Democrats sure are banking on millennials to bring home the vote in November. Hence, the frenzy to control the Marjory Stoneman Douglas High School survivors' March for Our Lives last Saturday, and afterwards to propagandize the size of the Washington, D.C. crowd -- turning 200,000 participants into more than 800,000.
But, maybe millennials aren't the "voice of a generation on gun control," as the Miami Herald called them, and maybe they aren't going to "turn the tide of a long-simmering debate" as progressives desperately hope.
Maybe what we're seeing is a kind of false positive.
There's certainly evidence progressives should worry about.
Gallup and the Pew Research Center, both reliable polling sources, specifically surveyed millennials and found they are no more liberal on gun control than their parents or grandparents -- despite diverging from their elders on the legalization of marijuana, same-sex marriage and other social issues.
As a matter of fact, "there's some evidence that gun control is supported less by people 30 and under now than in previous generations," Kyle Perisic reports in a Daily Signal story about the two polls.
Additionally, according to the University of California at Los Angeles’ annual CIRP survey, support for gun control has declined by about 10 percentage points for respondents born in 2000, compared with respondents born in the early 1980s.
"Sometimes people surprise us, and this is one of those instances that we don't know why," says Frank Newport, editor-in-chief of Gallup.

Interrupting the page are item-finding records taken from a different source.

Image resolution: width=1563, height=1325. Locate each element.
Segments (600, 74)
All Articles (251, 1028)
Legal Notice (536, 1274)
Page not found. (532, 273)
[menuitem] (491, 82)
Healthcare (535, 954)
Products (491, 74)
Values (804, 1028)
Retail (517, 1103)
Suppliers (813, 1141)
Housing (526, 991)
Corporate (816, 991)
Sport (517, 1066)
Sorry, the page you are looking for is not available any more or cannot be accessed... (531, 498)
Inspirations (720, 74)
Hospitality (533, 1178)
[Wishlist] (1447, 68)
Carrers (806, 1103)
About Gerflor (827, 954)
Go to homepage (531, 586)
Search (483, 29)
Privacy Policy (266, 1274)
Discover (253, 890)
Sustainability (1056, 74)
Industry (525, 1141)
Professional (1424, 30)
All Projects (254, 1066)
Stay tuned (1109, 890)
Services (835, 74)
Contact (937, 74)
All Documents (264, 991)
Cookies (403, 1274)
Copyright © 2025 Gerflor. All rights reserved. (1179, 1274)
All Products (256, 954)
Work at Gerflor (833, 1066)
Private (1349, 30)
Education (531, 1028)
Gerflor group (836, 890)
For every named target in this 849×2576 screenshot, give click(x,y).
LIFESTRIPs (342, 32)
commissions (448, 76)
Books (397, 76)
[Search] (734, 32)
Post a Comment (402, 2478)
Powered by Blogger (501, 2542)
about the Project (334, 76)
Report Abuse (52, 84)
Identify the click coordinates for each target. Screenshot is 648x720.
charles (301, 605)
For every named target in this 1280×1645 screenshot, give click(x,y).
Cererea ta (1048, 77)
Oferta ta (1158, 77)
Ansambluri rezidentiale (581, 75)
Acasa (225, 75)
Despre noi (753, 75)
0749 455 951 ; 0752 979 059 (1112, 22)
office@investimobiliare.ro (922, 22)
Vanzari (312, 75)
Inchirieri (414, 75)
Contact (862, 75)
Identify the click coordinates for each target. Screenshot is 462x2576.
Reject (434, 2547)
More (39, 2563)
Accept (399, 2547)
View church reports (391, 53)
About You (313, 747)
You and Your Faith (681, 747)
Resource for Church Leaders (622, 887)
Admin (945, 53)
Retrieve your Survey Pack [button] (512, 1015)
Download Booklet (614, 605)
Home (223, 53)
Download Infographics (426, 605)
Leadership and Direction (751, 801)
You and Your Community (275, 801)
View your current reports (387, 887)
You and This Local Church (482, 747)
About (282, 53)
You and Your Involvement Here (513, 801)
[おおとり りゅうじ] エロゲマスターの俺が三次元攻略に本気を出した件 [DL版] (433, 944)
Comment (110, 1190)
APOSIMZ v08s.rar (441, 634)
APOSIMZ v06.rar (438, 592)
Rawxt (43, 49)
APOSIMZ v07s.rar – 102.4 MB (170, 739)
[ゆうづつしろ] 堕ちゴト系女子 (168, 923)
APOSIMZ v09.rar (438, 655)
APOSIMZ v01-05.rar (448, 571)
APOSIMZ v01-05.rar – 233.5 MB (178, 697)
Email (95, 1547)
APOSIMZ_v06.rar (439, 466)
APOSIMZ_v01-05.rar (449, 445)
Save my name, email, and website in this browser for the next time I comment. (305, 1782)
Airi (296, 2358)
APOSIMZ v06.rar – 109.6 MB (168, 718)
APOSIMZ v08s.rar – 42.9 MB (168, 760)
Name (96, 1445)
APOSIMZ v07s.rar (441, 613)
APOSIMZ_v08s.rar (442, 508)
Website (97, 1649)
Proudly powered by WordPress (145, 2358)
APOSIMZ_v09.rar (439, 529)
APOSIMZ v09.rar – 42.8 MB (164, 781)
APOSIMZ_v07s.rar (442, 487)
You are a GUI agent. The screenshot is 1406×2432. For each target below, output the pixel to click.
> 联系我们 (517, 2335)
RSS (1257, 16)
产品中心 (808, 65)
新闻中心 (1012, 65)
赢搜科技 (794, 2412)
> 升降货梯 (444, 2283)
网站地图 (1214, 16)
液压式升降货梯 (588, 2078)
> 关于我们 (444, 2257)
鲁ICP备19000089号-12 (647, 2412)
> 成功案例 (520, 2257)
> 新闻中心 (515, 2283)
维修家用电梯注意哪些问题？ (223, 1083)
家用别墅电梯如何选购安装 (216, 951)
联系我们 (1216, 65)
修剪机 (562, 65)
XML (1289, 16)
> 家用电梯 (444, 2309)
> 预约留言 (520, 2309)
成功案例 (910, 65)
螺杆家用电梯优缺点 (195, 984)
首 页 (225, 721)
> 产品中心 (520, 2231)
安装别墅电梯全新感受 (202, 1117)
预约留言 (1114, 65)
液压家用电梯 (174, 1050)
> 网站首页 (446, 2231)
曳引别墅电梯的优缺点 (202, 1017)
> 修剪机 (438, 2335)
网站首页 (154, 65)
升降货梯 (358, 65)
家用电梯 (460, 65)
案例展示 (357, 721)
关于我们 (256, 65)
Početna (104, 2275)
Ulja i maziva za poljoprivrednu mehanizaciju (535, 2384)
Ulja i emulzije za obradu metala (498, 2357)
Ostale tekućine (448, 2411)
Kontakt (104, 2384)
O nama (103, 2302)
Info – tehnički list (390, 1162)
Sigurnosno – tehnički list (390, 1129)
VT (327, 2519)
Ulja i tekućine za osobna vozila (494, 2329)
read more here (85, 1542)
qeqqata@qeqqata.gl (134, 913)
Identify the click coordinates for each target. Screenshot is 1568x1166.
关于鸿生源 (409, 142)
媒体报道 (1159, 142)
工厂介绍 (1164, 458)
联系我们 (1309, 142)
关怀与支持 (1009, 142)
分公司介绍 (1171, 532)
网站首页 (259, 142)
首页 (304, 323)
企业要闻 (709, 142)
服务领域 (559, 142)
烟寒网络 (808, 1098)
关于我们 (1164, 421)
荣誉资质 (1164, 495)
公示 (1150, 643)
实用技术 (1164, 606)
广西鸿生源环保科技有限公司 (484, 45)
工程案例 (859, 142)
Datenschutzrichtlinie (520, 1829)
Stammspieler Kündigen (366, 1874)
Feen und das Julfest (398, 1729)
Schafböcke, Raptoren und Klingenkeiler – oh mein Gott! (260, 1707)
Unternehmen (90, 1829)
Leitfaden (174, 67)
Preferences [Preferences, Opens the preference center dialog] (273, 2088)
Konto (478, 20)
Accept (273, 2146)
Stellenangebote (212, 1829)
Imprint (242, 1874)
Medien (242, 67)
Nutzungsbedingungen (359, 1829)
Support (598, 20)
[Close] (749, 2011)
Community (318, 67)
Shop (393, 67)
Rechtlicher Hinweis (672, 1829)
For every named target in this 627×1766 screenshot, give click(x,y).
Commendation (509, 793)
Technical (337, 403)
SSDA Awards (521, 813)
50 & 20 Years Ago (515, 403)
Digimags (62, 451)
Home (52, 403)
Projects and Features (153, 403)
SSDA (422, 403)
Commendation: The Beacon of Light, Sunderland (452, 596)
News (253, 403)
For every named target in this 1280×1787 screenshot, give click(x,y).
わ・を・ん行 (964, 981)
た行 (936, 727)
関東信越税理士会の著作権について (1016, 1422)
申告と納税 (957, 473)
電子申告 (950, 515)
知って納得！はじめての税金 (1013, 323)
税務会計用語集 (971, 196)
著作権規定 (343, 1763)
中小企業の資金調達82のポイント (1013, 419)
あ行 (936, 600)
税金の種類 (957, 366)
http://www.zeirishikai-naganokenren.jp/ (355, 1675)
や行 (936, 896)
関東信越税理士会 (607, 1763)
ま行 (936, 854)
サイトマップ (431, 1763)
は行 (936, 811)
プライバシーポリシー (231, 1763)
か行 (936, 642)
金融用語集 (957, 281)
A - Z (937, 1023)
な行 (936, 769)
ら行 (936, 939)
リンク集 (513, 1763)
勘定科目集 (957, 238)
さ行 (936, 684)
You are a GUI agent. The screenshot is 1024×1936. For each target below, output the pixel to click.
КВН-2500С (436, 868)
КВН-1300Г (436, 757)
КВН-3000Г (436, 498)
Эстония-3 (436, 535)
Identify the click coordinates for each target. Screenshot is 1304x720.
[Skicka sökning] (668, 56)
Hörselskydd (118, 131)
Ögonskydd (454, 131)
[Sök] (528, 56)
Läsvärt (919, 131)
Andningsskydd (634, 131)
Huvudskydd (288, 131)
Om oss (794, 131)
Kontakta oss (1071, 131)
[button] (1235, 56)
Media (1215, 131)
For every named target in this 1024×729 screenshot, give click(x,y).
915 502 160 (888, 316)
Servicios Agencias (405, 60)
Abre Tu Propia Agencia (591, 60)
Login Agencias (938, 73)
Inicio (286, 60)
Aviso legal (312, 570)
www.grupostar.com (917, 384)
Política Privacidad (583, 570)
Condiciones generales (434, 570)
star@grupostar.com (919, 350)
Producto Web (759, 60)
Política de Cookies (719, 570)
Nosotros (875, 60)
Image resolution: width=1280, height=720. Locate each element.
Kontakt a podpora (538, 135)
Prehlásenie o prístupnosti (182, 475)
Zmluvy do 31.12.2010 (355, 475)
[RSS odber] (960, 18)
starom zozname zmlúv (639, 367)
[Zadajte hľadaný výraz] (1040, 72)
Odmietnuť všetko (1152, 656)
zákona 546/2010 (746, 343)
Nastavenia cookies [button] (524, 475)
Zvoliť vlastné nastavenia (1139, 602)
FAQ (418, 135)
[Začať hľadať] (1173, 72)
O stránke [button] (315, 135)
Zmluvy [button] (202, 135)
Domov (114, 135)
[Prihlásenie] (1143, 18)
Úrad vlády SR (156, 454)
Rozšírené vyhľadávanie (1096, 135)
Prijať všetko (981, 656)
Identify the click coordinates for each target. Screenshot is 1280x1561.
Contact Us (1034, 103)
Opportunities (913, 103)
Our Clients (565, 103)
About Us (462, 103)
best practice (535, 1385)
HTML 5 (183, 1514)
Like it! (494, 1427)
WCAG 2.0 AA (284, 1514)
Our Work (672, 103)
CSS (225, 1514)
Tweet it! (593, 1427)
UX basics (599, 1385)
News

Over the past three years, his polling organization asked the under-30 crowd whether gun laws in the U.S. should be made more strict, less strict or kept as they are now. On average, people between the ages of 18 and 29 were 1 percentage point more likely to say gun laws should be more strict than the overall national average of 57 percent.
"Young people statistically aren't that much different than anybody else," Newport says.
Polling by the Pew Research Center last year came to similar conclusions: 50 percent of millennials, between the ages of 18 and 36, said gun laws in the U.S. should be more strict. That share was almost identical among the general public, according to Kim Parker, director of social trends research at Pew.
Pew did find significant differences between millennials and older generations on two gun control proposals -- banning assault-style weapons and high-capacity ammunition magazines that hold more than 10 rounds. The results showed that a greater share of millennials -- both Republicans and Democrats -- are more conservative when it comes to those bans compared with Generation Xers, baby boomers and members of the silent generation.
In truth, many demographers don't even include the high school activists who have been organizing since the Florida shooting in the "millennials" category. Instead, they call the under-18s "Generation Z." Pollsters generally don't count the views of those under 18, so there probably won't be national polling on this group until more of them are officially adults.
Democrats nevertheless are counting on Parkland survivors to influence new voters, to move the needle in their favor. Certainly, it could happen. The Douglas High School students speaking out today are luminary teens who are reminding America that the shooting was not a freak accident or a natural disaster but the result of actual human decisions.
But don't forget the tremendous national outrage after the shooting that took the lives of 20 Sandy Hook Elementary School students on Dec. 14, 2012 in Newtown, Conn. For the most part, it fizzled like a wet firecracker.
Within hours of the shooting, a "We the People" petition was started asking the White House to "immediately address the issue of gun control through the introduction of legislation in Congress," and the gun control advocacy group the Brady Campaign to Prevent Gun Violence reported that an avalanche of donations in the hours after the shooting caused its website to crash.
Five days later President Obama announced he would make gun control a "central issue" of his second term, and he created a gun violence task force, to be headed by Vice President Joe Biden.
In the end, though, the Sandy Hook outrage had its most significant impact on Connecticut law and the changes it brought about in the Nutmeg State. That ultimately may be the result after Parkland -- Florida will feel the greatest shift in measures to harden schools against firearms attacks, while sentiment elsewhere in the nation recedes.
As the Pew's Parker says, "What we're hearing now in the immediate aftermath of Parkland might not be representative of what a whole generation feels."